■ EXERCISE GOAL
Rewrite the material below with every "image size" changed to "screenshot size" and nothing else altered. Omit the pictures from your version.

········

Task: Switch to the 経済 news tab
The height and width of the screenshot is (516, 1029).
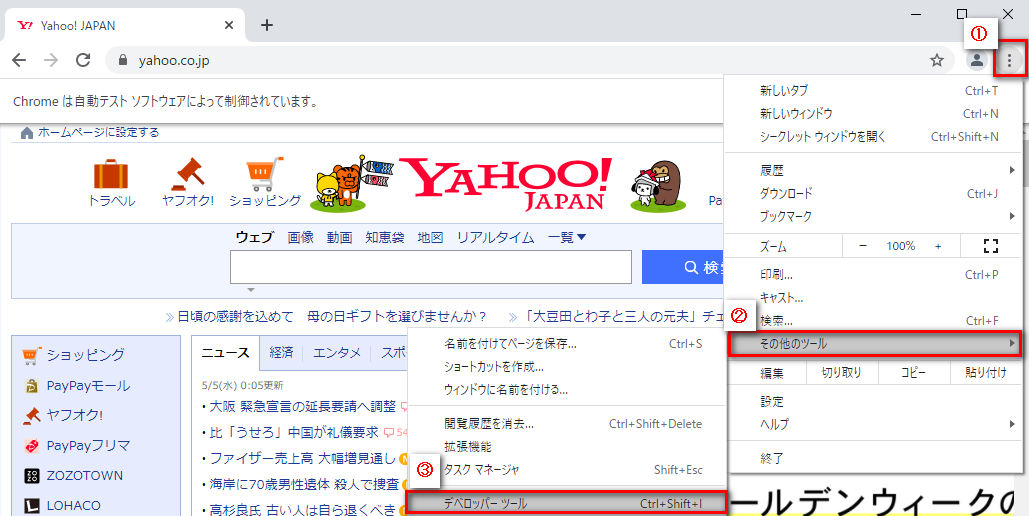Action: click(281, 352)
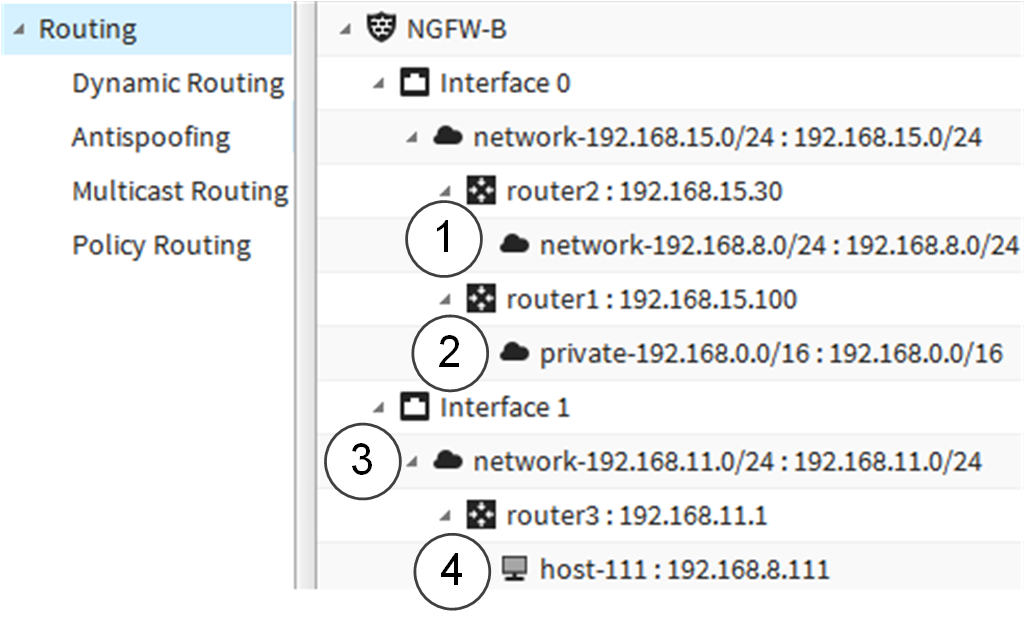Open Dynamic Routing settings

point(178,83)
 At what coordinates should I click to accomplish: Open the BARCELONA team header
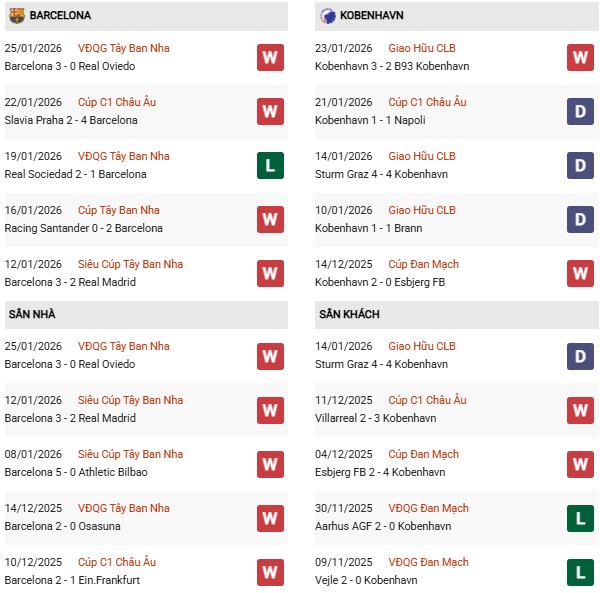[62, 16]
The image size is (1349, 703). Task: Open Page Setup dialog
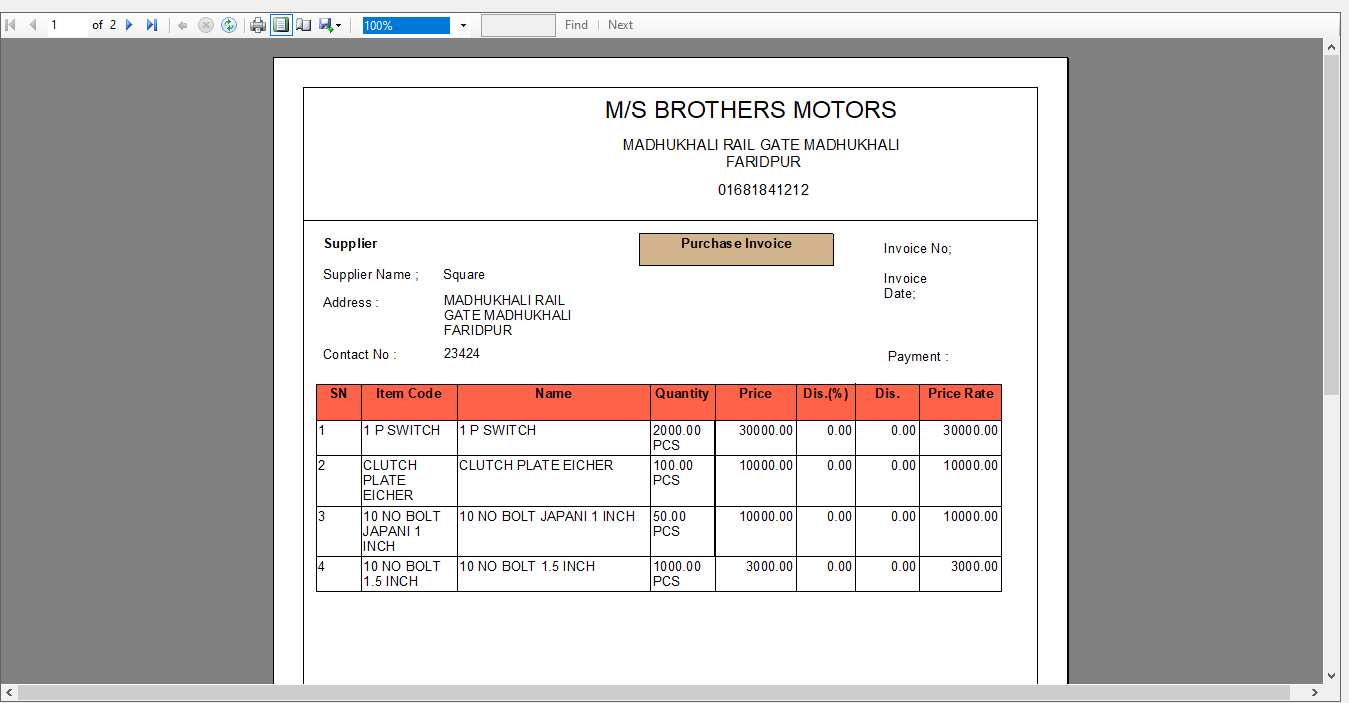(304, 25)
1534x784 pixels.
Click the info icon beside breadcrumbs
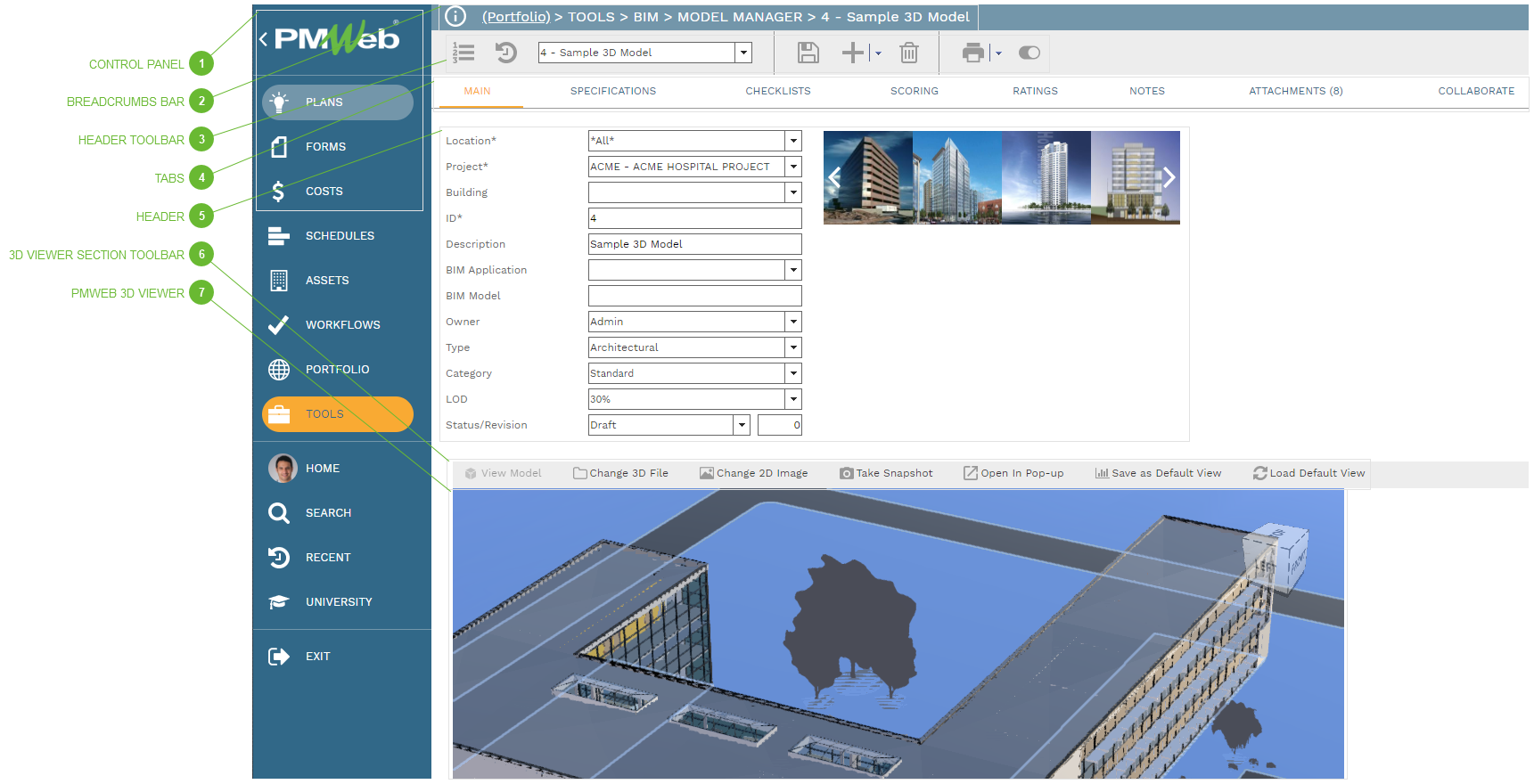click(x=455, y=17)
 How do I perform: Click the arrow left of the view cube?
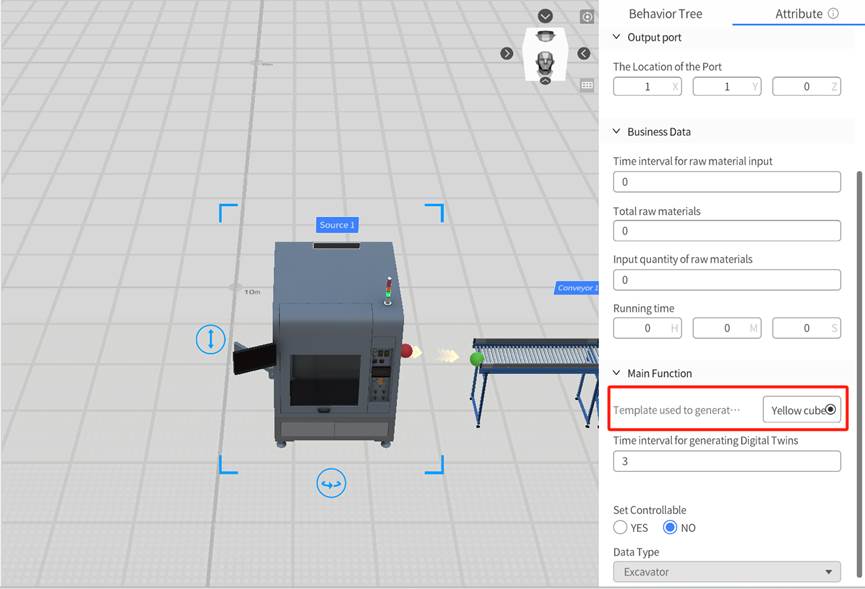coord(507,53)
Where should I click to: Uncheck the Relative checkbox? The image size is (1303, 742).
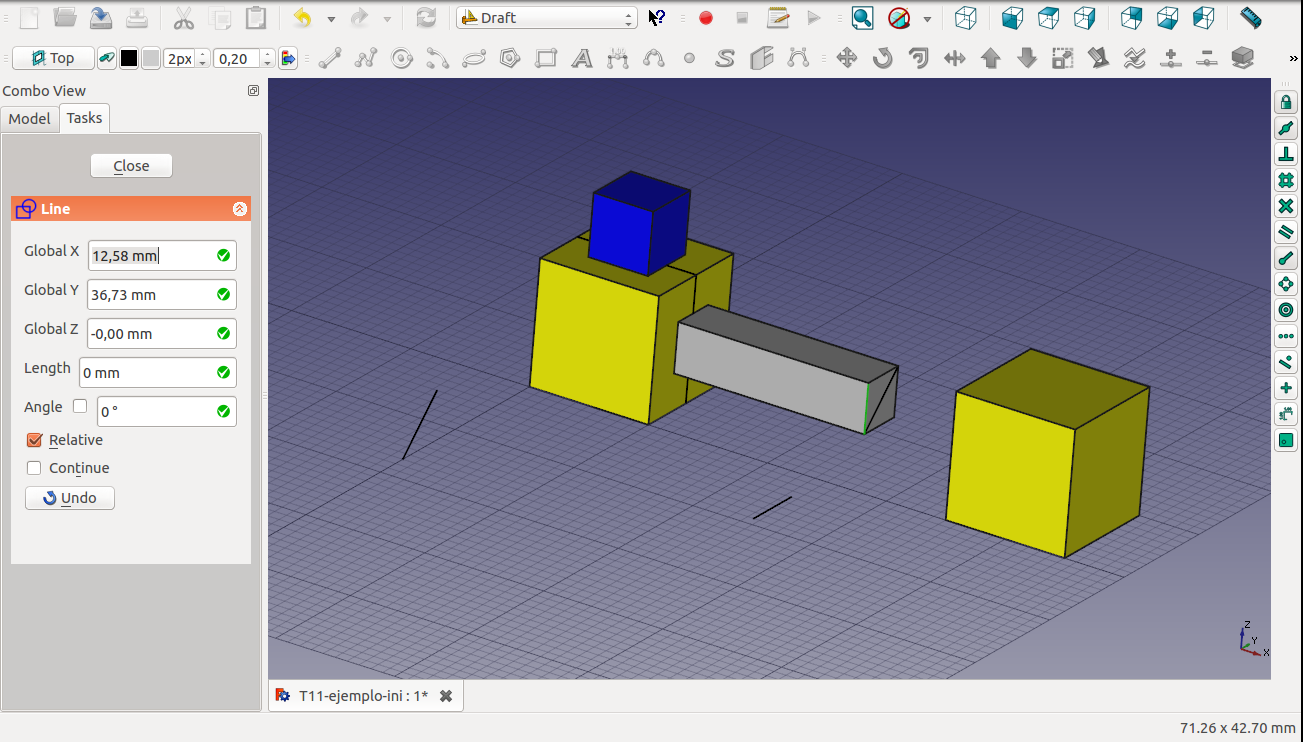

········

■ CORRECT ANSWER
Task: Switch to the 経済 news tab
The height and width of the screenshot is (516, 1029).
Action: click(281, 352)
Open Dynamic Routing settings

point(178,83)
 At what coordinates should I click to accomplish: Open the BARCELONA team header
[62, 16]
The screenshot size is (1349, 703). Task: Open Page Setup dialog
(304, 25)
1534x784 pixels.
Click the info icon beside breadcrumbs
click(x=455, y=17)
 How do I perform: Click the arrow left of the view cube?
coord(507,53)
Where should I click to: Uncheck the Relative checkbox? The screenshot size is (1303, 742).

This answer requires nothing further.